= Passage =
On a late-winter morning, Hinmon made about five within an hour. “Fulfilled,” he says when asked how he feels making these cutouts, putting the finishing touches on a Pokemon. “It’s a new form of art, you know, I always like to try new things—they’re my toys of sorts.”

At Make Studio, artists are free to experiment as much as they want while honing their practice. For ten years, Make Studio has carved out studio space for artists with developmental disabilities. The strength of that artwork has helped Make Studio grow over the last decade, and the artists’ ever-increasing visibility (from Make’s partnerships with other galleries, shops, hotels, and festivals) has allowed them to sell more work—hundreds over the last decade, totaling about $120,000 and counting.

= Source data =
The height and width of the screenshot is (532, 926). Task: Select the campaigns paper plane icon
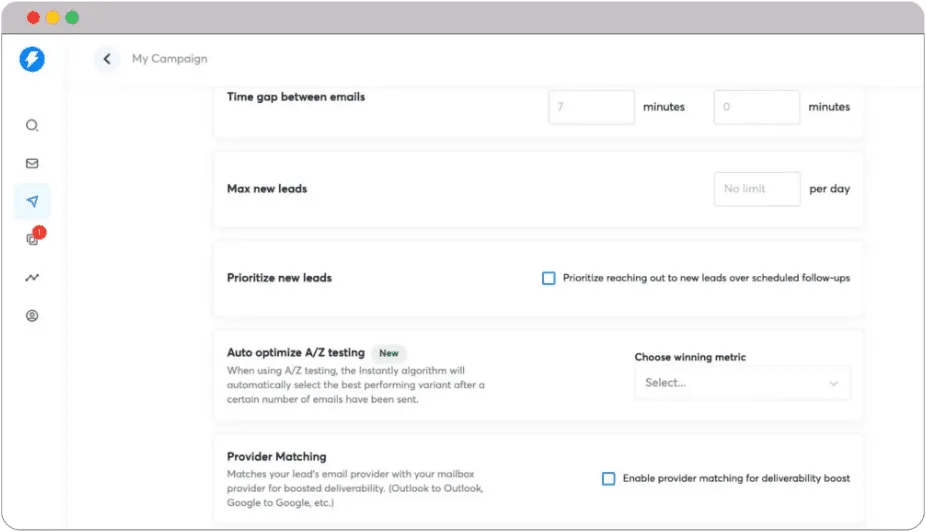pos(32,201)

= Your tasks =
[a] For each statement about the Make Studio passage, answer yes or no and quote the words from the passage that decide it: (i) Make Studio has given studio space to artists with developmental disabilities for ten years. (ii) On a late-winter morning, Hinmon made about five within an hour. (iii) Sales of the artists' work total about $200,000.
[b] Carry on the Make Studio passage, starting after its final sentence.

= Set of answers =
[a]
(i) Yes: "For ten years, Make Studio has carved out studio space for artists with developmental disabilities."
(ii) Yes: "On a late-winter morning, Hinmon made about five within an hour."
(iii) No: "totaling about $120,000 and counting."

[b]
Dontavius Woody, Two Kittens Around, 2019, mixed media
Zach Manuel, Abstract Man Faces, 2019, mixed media

This open but focused environment offers something for everyone. The viewer, encountering work by Make Studio artists, can riffle through a rack of drawings and cycle through imagery that feels alternately serious, comical, revelatory, playful, joyful, inscrutable. According to Cathy Goucher, one of the studio’s three co-founders, artists are drawn to this place by a natural understanding of what their artwork is doing for them—it feels good to create, others appreciate it, “and they have life and a presence in whatever medium they’re using.” Sharing their work also offers the artists “a sense of bigger identity and impact” within their communities, Goucher adds. Make Studio helps strengthen these opportunities for connection.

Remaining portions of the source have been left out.